Coração das estrelas 🌠


No dia 24 de setembro passado, meu pai faleceu. Foi, sem dúvidas, o momento mais difícil da minha vida, até agora. Eu estava com ele no hospital, quando sua jornada encerrou, aos 86 anos de idade. Por mais que eu já tenha lido vários livros sobre morte, absolutamente nada me preparou para esse momento.

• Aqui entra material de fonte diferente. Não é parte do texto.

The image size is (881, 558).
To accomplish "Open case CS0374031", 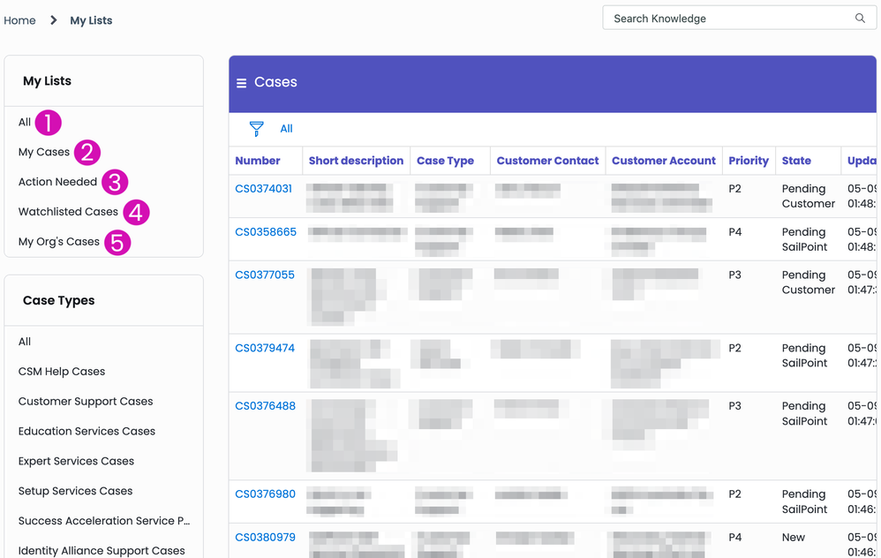I will pos(263,189).
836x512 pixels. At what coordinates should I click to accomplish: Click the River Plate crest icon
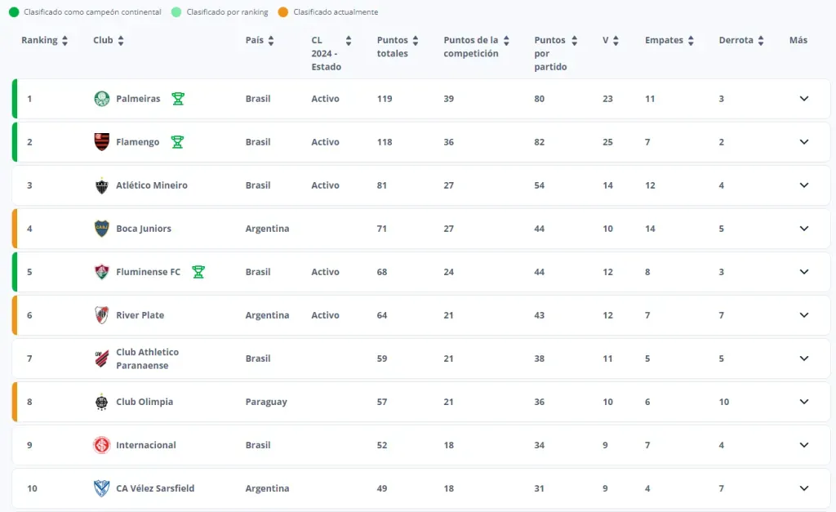click(101, 315)
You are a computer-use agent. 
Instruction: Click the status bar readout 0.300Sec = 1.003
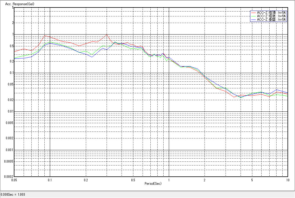(13, 195)
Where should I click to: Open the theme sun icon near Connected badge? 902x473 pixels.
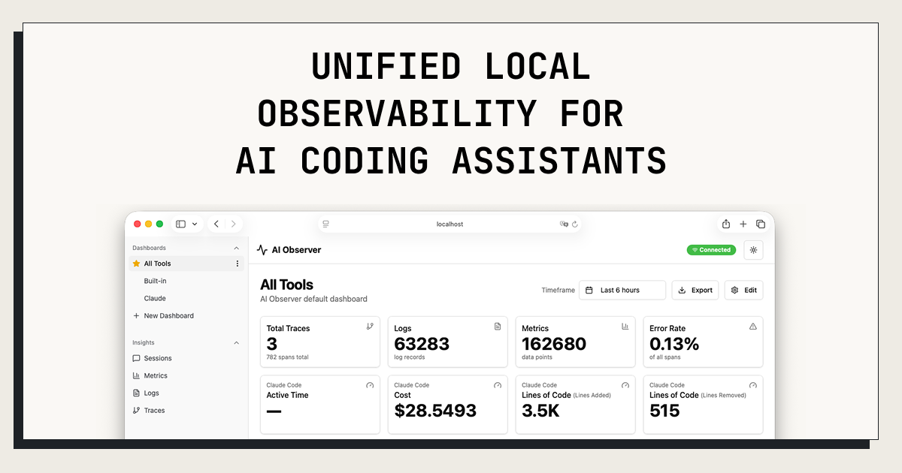tap(753, 250)
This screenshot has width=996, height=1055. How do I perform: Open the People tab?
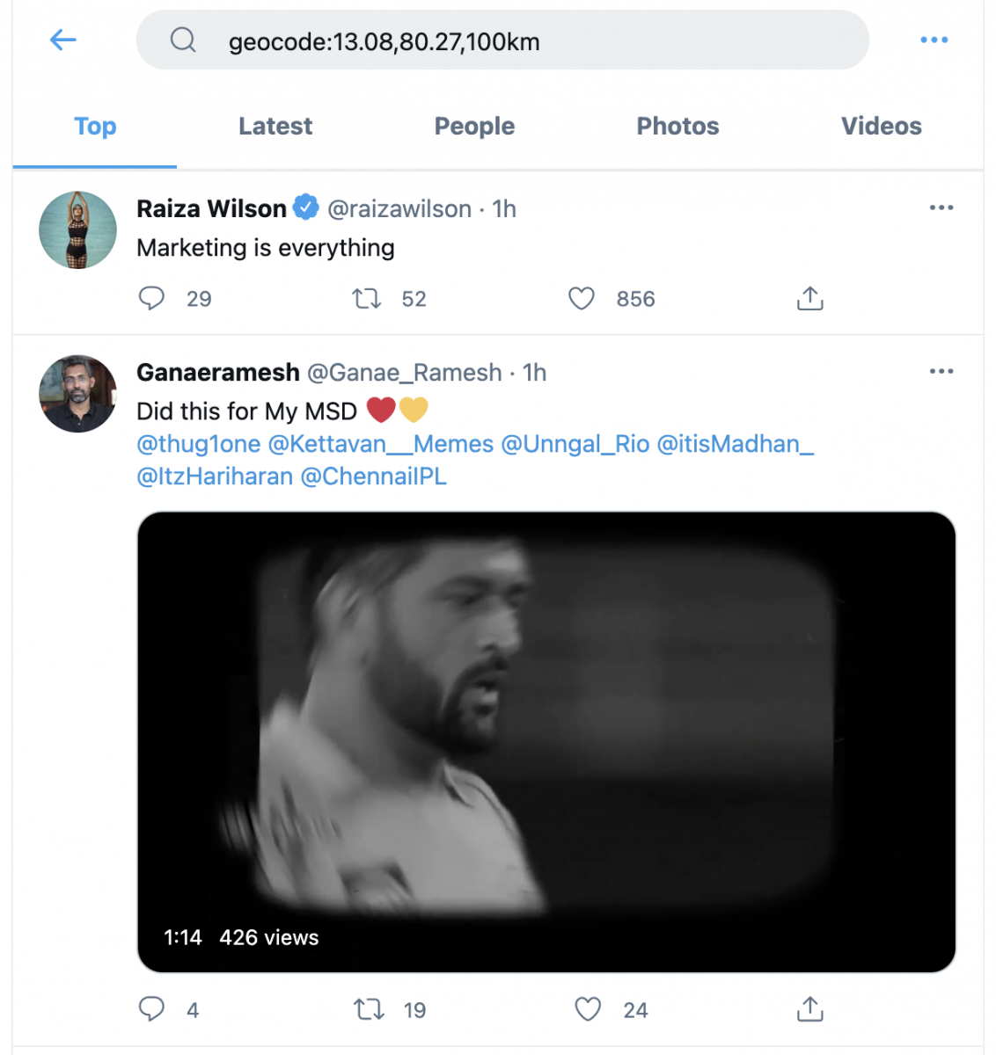[474, 127]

Descobri que a saudade é uma constante. E a tristeza vai e vem com o passar dos dias. E foi num desses dias que resolvi homenagear o pai com uma aquarela. Eu já tinha decidido que faria uma versão de Estelar II. Só que, dessa vez, a garota seguraria um coração em suas mãos (o órgão). Existem muitos detalhes para esse simbolismo, que prefiro guardar para mim. E foi tentando dar sentido ao luto, que nasceu a ilustração a seguir:



O resultado:


E então vem o luto. E luto não é sinônimo de dor. É justamente a expressão da dor. Desde sempre, é isso que nós, seres humanos, fazemos: damos sentido às coisas através da linguagem. Por isso é tão importante que o luto tenha espaço e tempo para acontecer. - Caitlin Doughty, Para Toda a Eternidade, p. 15.

Obrigada por tudo, pai.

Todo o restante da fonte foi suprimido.